Authentication and authorization, sounds similar? You may have heard these two words without knowing that they refer to different terminologies. But, if we consider them as technical terms, they refer to two completely different terms with totally different meanings. Both these terminologies are related to the branch of network security. Now, what network security actually is?
Network Security
Network security means preventing unauthorized access from penetrating into our network infrastructure. Shortly, it is the technique of using physical or software measures to protect our network from malfunctioning, misuse or destruction.
While accessing the network, the user can access the network by sitting far away from the router or the device. For this process, the user should have remote access to the device. But, while gaining this access, there are various security issues which we have to prevent.
Some of these issues include the penetrating of the unauthorized user while accessing the network remotely. So, to avoid this, A-A-A i.e. the A-A-A framework is used.
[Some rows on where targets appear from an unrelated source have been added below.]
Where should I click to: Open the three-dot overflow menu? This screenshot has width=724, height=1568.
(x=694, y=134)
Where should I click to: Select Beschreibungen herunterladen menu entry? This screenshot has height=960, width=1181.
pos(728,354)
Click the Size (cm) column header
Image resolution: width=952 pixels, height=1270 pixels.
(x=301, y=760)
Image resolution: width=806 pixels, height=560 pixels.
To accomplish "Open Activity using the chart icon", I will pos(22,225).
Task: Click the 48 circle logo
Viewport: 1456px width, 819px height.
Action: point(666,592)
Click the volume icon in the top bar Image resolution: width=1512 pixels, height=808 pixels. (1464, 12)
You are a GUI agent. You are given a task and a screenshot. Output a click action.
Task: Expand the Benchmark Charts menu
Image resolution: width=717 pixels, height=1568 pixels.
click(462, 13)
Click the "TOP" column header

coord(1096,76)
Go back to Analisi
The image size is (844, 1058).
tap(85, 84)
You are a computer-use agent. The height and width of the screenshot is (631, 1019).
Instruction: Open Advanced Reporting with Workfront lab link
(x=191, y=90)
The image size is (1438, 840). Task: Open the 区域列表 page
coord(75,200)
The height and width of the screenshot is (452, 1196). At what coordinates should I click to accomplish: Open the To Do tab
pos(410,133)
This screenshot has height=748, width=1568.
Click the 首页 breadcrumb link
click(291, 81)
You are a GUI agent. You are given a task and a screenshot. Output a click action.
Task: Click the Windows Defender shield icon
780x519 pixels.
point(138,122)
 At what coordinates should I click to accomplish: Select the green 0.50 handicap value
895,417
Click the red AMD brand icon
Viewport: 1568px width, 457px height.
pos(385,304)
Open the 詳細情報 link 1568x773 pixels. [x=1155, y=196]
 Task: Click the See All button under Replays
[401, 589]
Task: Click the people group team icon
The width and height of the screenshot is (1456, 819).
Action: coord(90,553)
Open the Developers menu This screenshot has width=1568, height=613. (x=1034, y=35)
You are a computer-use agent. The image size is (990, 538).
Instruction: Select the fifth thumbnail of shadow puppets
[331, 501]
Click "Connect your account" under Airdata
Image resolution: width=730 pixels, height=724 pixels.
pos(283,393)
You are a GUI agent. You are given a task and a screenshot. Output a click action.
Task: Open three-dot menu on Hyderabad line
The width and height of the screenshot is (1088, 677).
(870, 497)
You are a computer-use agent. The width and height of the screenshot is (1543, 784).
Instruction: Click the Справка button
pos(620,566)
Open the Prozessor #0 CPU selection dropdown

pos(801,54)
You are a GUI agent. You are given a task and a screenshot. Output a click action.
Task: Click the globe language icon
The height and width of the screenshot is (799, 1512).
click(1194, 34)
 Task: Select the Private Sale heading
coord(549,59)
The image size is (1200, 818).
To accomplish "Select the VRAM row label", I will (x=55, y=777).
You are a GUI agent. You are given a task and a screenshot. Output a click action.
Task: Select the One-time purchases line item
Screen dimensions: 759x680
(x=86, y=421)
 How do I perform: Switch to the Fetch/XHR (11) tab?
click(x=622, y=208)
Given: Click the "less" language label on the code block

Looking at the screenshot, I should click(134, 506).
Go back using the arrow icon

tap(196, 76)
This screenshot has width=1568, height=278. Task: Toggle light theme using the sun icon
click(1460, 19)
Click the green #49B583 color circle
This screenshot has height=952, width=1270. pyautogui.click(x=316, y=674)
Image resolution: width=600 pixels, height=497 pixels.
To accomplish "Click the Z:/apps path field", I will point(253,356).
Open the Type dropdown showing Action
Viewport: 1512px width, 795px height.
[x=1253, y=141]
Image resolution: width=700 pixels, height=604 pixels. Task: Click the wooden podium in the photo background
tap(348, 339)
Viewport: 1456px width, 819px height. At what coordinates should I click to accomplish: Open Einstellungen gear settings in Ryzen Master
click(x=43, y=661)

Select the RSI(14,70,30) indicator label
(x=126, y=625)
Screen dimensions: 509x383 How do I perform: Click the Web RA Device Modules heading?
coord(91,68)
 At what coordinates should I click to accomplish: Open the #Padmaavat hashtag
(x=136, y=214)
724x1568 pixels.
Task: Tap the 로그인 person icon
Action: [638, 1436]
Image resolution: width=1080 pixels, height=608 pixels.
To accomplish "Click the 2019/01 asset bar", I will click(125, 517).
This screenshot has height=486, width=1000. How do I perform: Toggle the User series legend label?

The A’s in the framework are as follows:-
– Authentication
– Authorization
– Accounting
Here, in this article, we will focus on the terms of authentication and authorization, what these terms refer to and what is the difference between them.
Authentication
1. Username and password technique
Now firstly, let’s talk about the authentication. As the network is derived from humans and by humans, some terms are very common in the real world and the network world. One of these “such things” is the ‘Introduction’. While meeting face to face, our very first gesture is the handshake.
Later on, we introduce ourselves with the small intro of our name and the work we do. Human to the human introduction is comparatively easier (I am saying comparatively because actually, it’s not as it differs from person to person) but when we talk about the system and user interaction, how will the user will get introduced to the system is the serious concern. As a solution to this, the process of authentication is adopted.
In simple words, the system should be able to identify the user, so, the system assigns a set of username and a password for the user which is confidential and known only by the system and the user. Previously, many of us knew about the username and password technique but what actually it is or it comes under what is cleared by now.
2. Public key infrastructure technique (PKI)
Using the fundamentals of encryption and digital signature process, we can secure our network more accurately and efficiently than the simple username ID and password technique.
PKI technique also combines the use of private and public keys along with the hardware devices and software to protect the network. Through authentication, the two devices located far away from each other are able to introduce themselves and confirm their identity. If they both feel secure after sharing the identity, they can communicate further else not. So, authentication is very important to confirm the identity of the system in long-distance communication.
Related Link- What is a PKI Certificate? PKI Certificate Explained
Applications of authentication
1. The very first and important application is the social media handle, the authentication can protect email ID’s.
2. Logging in to the system in the bank or anywhere requires you to have the authentication in that particular domain.
Authorization
Authorization simply refers to the term permission. It defines a set of permission which the user has on the system. For example, in technical terms, when a software developer sells his software, the customer only has the privilege to use the software. But there is no access of source code to the customer that is the customer does not have the permission to make changes in the actual code.
The changes can only be made by the developer. Similar is the case for authorization. Authorization can tell what the user can actually do on the system that is what applications he has permissions to, what work he is able to do and what not.
After the authentication, when the communication starts, when we have access to the particular system, the tasks we are able to perform, the area where we can enter, the applications to which user has access to comes under authentication.
Applications of authorization
1. In managing bank accounts, imagine if someone wants to modify his/her account and he has access not only access to his account but to the account of each and every person. In this case there is need for authorization so he can modify only his account.
2. On various websites, some users are subscribed to premium membership. But if authorization is not there, everyone will be able to get the privilege of the premium membership. So, to restrict it, authorization is essential.
3. User’s credentials is the confidential thing. For marketing, your staff members may use some information about the user but they should not access all the confidential information. So in that case authorization is necessary to avoid the staff members from having access to the valuable information of the user.
Differences
1. Authentication checks who you are and by asking you the information that only you and the system knows allows you access to the system. On the other hand, authorization verifies the area or the applications, where is the user can enter, that is, it checks the permissions which user has after getting control over the system.
2. Authentication can be checked by various techniques such as username password, biometric authentication, PKI, captcha test, etc. Whereas, authorization can be checked by methods such as read-write access to files, access to the database, specifying user roles to data.
3. Authentication is generally controlled by a server to know who is accessing the system. In authorization, the server after approving the access checks the permission which the user has for the applications.
So, we can conclude that by knowing the terms authentication and authorization, we are able to understand the working of the network systems and how the access is assigned to the particular user. Now, we are also able to understand the working of some organizations such as bank systems and also the how and why software developer denies the access of his source code to the customer.
If these processes do not exist, many website users and organizations will have been hesitated in providing various privileges to the users. Also, the internet became a safer place to work due to these network security processes.